Chapter 7: THE COST
Act 1
Silas woke to pain.
It wasn't the distant, dissociated pain he was used to. This was immediate, visceral, impossible to ignore. Every breath was agony, every heartbeat sent jolts of fire through his nervous system, every tiny movement felt like his body was being torn apart from the inside.
He tried to scream, but his throat wouldn't work. Tried to move, but his limbs wouldn't respond. He was trapped in his own body, drowning in sensation that he'd spent fifteen years learning not to feel.
"He's awake." Elara's voice, close by. "Madame Thorne, he's awake."
"Give him the tincture. Quickly."
Something bitter touched his lips, and Silas swallowed reflexively. Within seconds, the pain began to recede, not disappearing but becoming manageable. Distant. Familiar.
He opened his eyes and found himself in a small room he didn't recognize. Elara was sitting beside him, her face pale and drawn, dark circles under her eyes. Madame Thorne stood nearby, holding a small bottle of what was probably the pain tincture.
"Welcome back," Madame Thorne said. "You've been unconscious for eighteen hours."
Silas tried to speak, but his voice came out as a croak. Elara held a cup of water to his lips, and he drank gratefully.
"What happened?" he managed to ask.
"You nearly died," Elara said bluntly. "The costs from those spells you cast—they were too much. Your body started shutting down. If we hadn't gotten you here when we did..."
She didn't finish the sentence. She didn't have to.
"The documents?" Silas asked.
"Safe. We got them all." Madame Thorne held up the leather satchel. "And they're exactly what we needed. The financial records, the letters, the journal—it's all here. Proof of the Chancellor's treason and his abuse of Proxies."
"Good." Silas tried to sit up and immediately regretted it. His ribs were still broken, his spine was still damaged, and his left arm was completely numb. "How bad is it?"
"Bad," Madame Thorne said. "You have three broken ribs, a fractured vertebra, internal bleeding, and significant nerve damage in your left arm. Under normal circumstances, you'd be dead. But the bond is keeping you alive, using the Princess's vitality to stabilize your injuries."
"At what cost to her?"
"She's exhausted, malnourished, and showing signs of magical depletion. But she's alive, and she'll recover." Madame Thorne set down the bottle. "The bond is distributing the damage between you, which means you're both suffering, but neither of you is dying. It's... remarkable, actually. I've never seen anything like it."
Silas looked at Elara, really looked at her, and saw the toll the bond was taking. She looked like she'd aged five years in the last two days. Her skin was pale, her eyes were sunken, and she moved with the careful deliberation of someone in constant pain.
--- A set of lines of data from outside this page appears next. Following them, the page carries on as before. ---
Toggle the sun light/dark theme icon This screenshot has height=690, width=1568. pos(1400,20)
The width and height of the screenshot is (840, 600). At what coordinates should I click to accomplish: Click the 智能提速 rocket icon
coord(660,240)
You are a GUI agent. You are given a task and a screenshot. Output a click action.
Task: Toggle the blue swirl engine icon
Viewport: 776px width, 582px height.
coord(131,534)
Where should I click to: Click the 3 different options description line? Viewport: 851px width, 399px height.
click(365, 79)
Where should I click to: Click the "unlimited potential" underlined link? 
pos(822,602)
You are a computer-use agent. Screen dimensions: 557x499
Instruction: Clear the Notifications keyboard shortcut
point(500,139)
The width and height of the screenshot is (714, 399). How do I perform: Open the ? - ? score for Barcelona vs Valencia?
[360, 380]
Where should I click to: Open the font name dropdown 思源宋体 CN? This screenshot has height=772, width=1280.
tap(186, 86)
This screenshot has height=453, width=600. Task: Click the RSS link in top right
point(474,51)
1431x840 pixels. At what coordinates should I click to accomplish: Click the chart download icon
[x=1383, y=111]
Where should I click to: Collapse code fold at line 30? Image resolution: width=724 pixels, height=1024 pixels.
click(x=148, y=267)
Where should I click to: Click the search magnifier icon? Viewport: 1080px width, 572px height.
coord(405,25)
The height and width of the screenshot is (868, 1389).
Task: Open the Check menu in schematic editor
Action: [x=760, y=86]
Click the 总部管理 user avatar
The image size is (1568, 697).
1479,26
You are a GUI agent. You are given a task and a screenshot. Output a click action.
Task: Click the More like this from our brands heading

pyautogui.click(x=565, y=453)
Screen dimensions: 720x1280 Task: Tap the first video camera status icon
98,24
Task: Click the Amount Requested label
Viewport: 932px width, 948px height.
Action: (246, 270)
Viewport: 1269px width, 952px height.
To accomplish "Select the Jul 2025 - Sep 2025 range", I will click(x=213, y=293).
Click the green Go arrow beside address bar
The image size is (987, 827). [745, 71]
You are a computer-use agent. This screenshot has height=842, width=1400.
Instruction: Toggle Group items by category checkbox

"You should have left me," he said quietly.
"Don't be stupid," she replied. "We're bonded. Your pain is my pain. Leaving you wouldn't have helped either of us."
"But—"
"No buts. We're in this together, Silas. For better or worse." She managed a weak smile. "Though I'll admit, I wasn't expecting quite this much worse quite this quickly."
Despite everything, Silas almost smiled. "Neither was I."
Madame Thorne cleared her throat. "As touching as this is, we need to discuss what happens next. The Chancellor knows you have his documents. He's going to be looking for you even more aggressively than before."
"Has he increased the reward?" Silas asked.
"Doubled it. Twenty thousand gold crowns for information leading to your capture. And he's declared you both enemies of the state, subject to immediate execution if found."
"Execution?" Elara's voice was sharp. "He can't do that. I'm the Princess. I have rights."
"You're a fugitive accused of treason and blood magic," Madame Thorne corrected. "The Chancellor has convinced the nobility that you're a threat to the kingdom. Your rights don't matter anymore."
Elara was quiet for a moment, processing this. Through the bond, Silas felt her anger and frustration, but also her growing understanding of how completely her world had changed.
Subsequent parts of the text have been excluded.